Dataset excerpts:
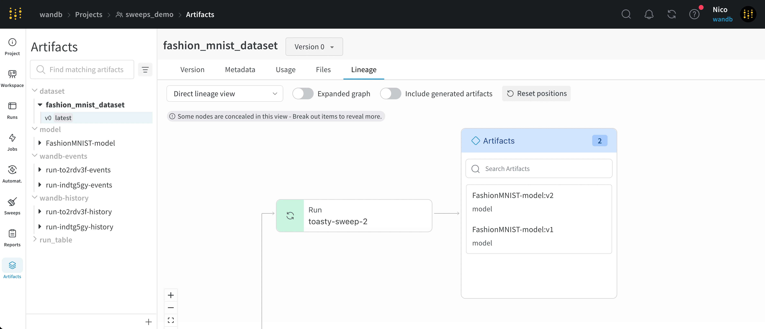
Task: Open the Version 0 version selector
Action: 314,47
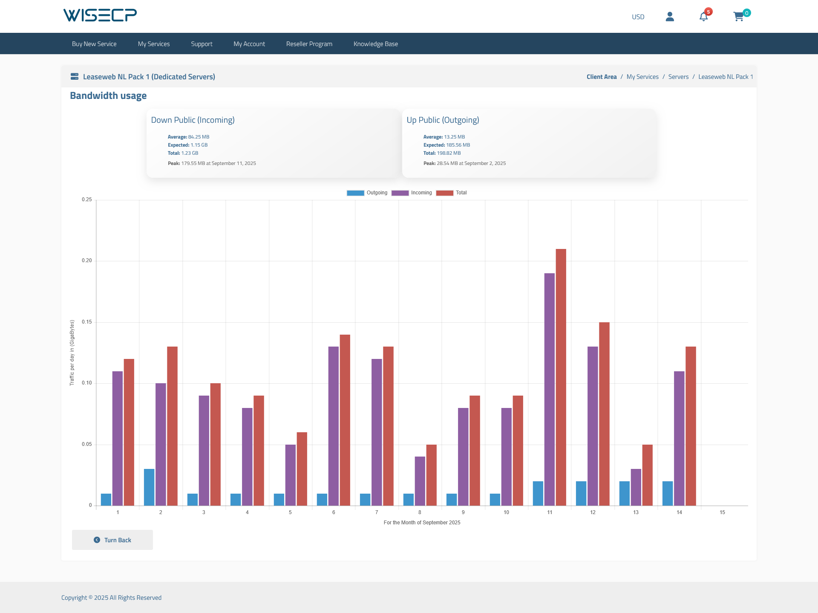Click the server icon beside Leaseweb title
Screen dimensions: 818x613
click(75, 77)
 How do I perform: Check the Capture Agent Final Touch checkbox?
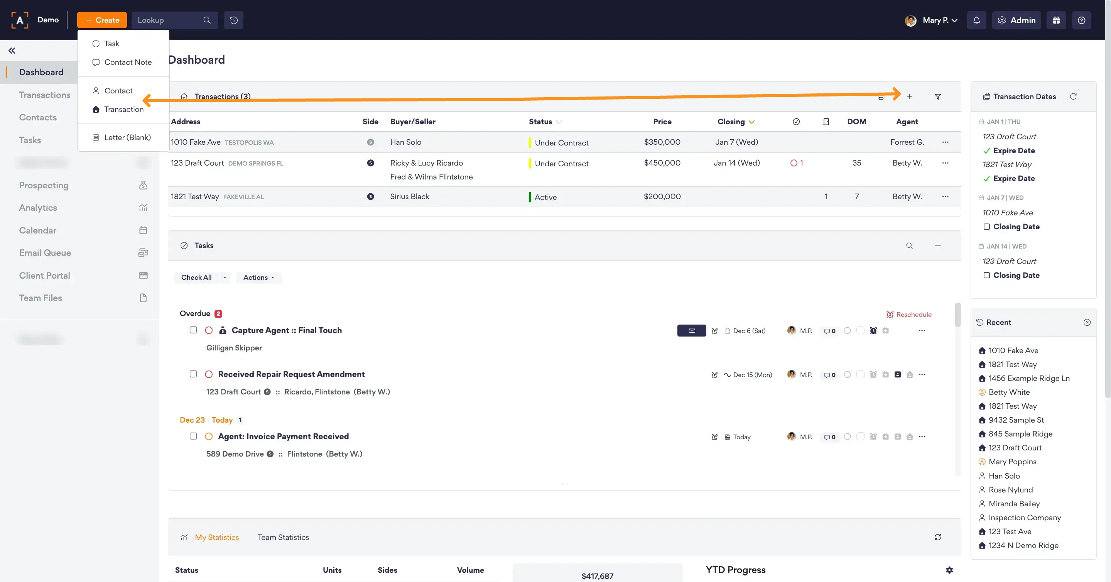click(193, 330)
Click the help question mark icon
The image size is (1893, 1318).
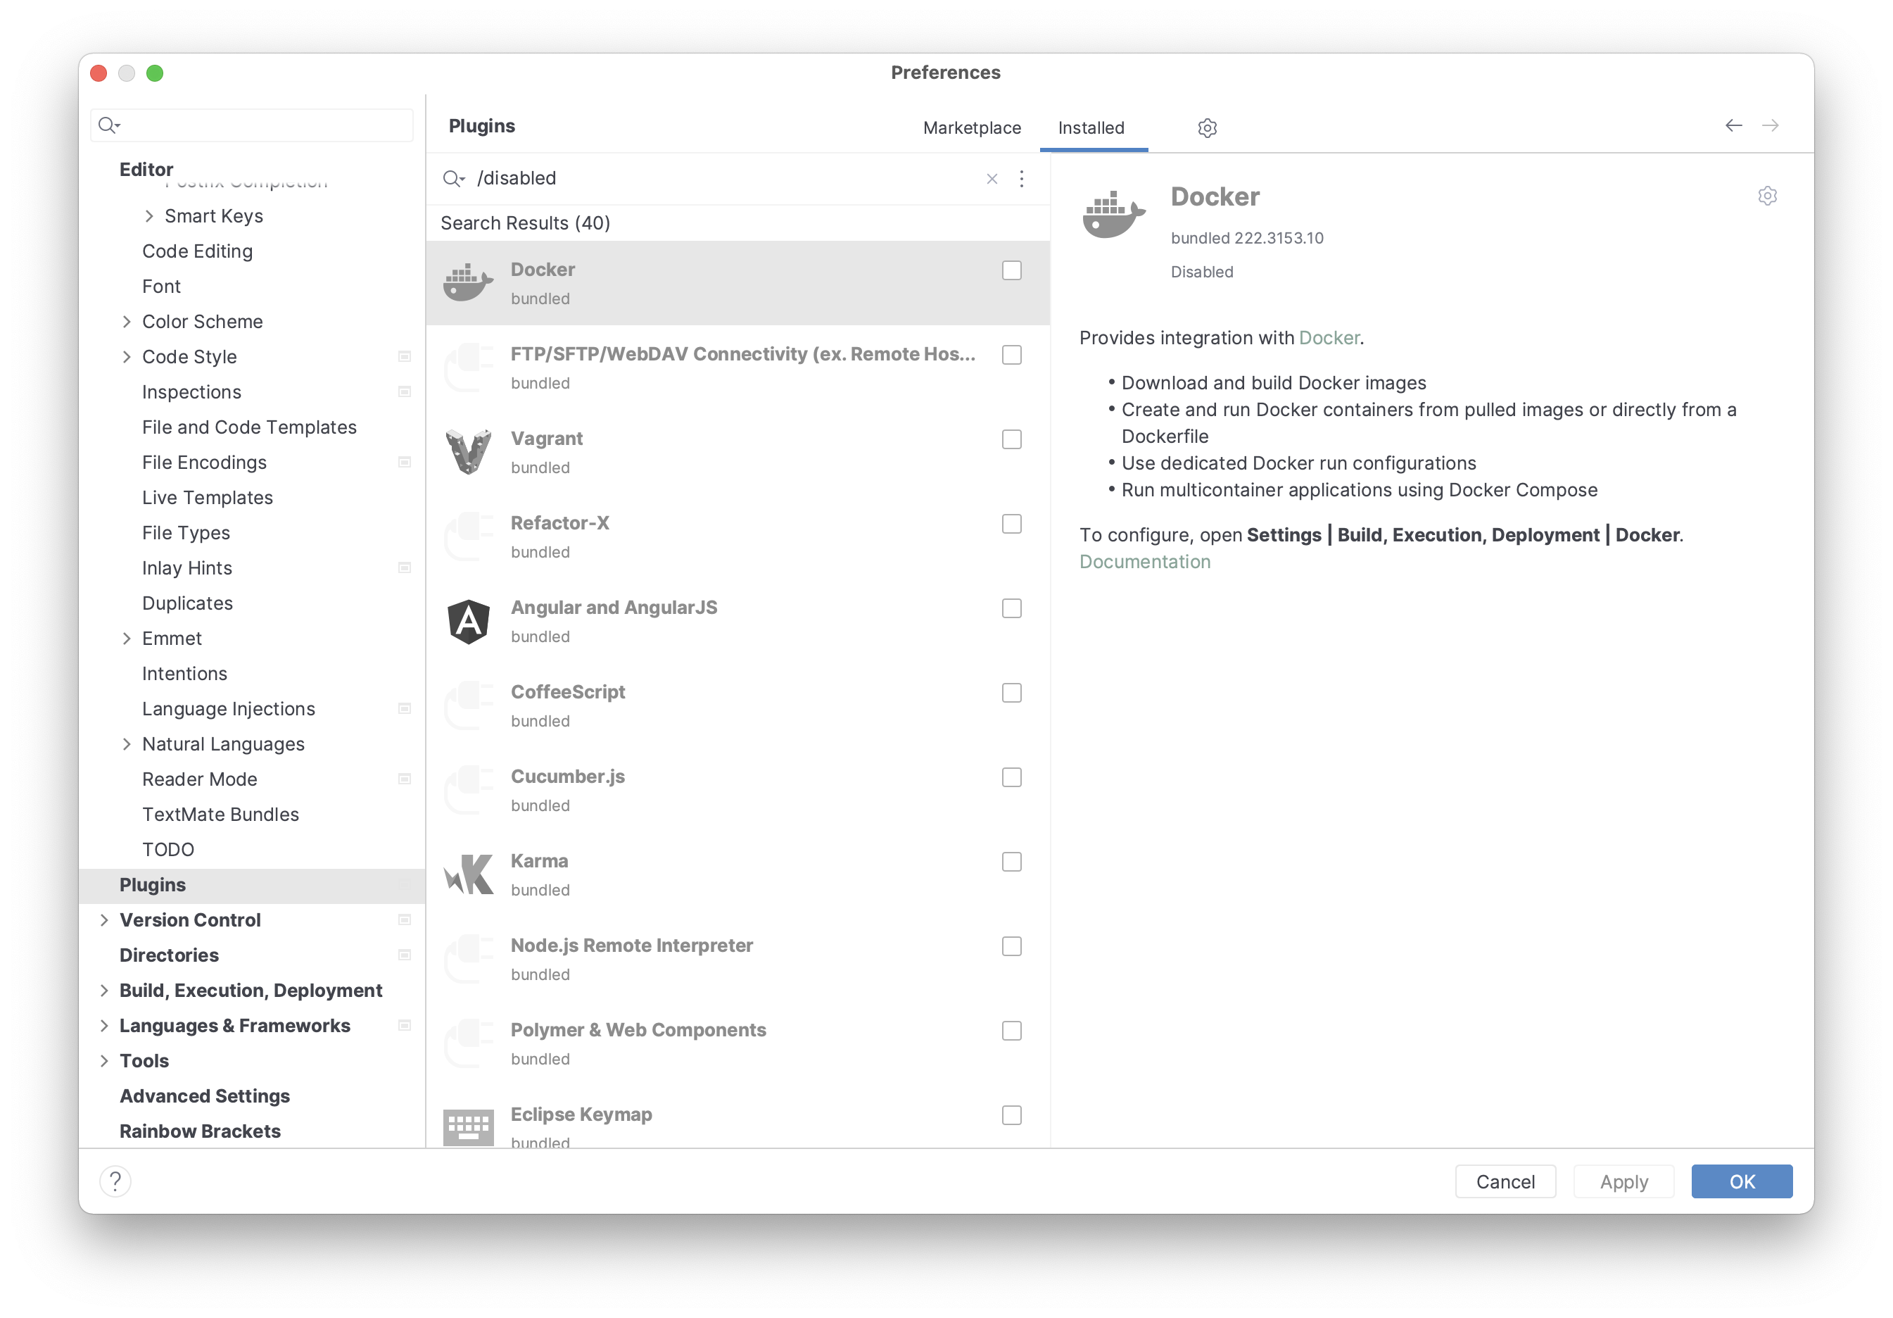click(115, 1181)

-- REQUIRED ACTION --
Please retype exactly the lines from the one containing "Click the help question mark icon" to the last line of the records above, both included, without any pictures.

-- WRITTEN RESPONSE --
Click the help question mark icon
The image size is (1893, 1318).
click(115, 1181)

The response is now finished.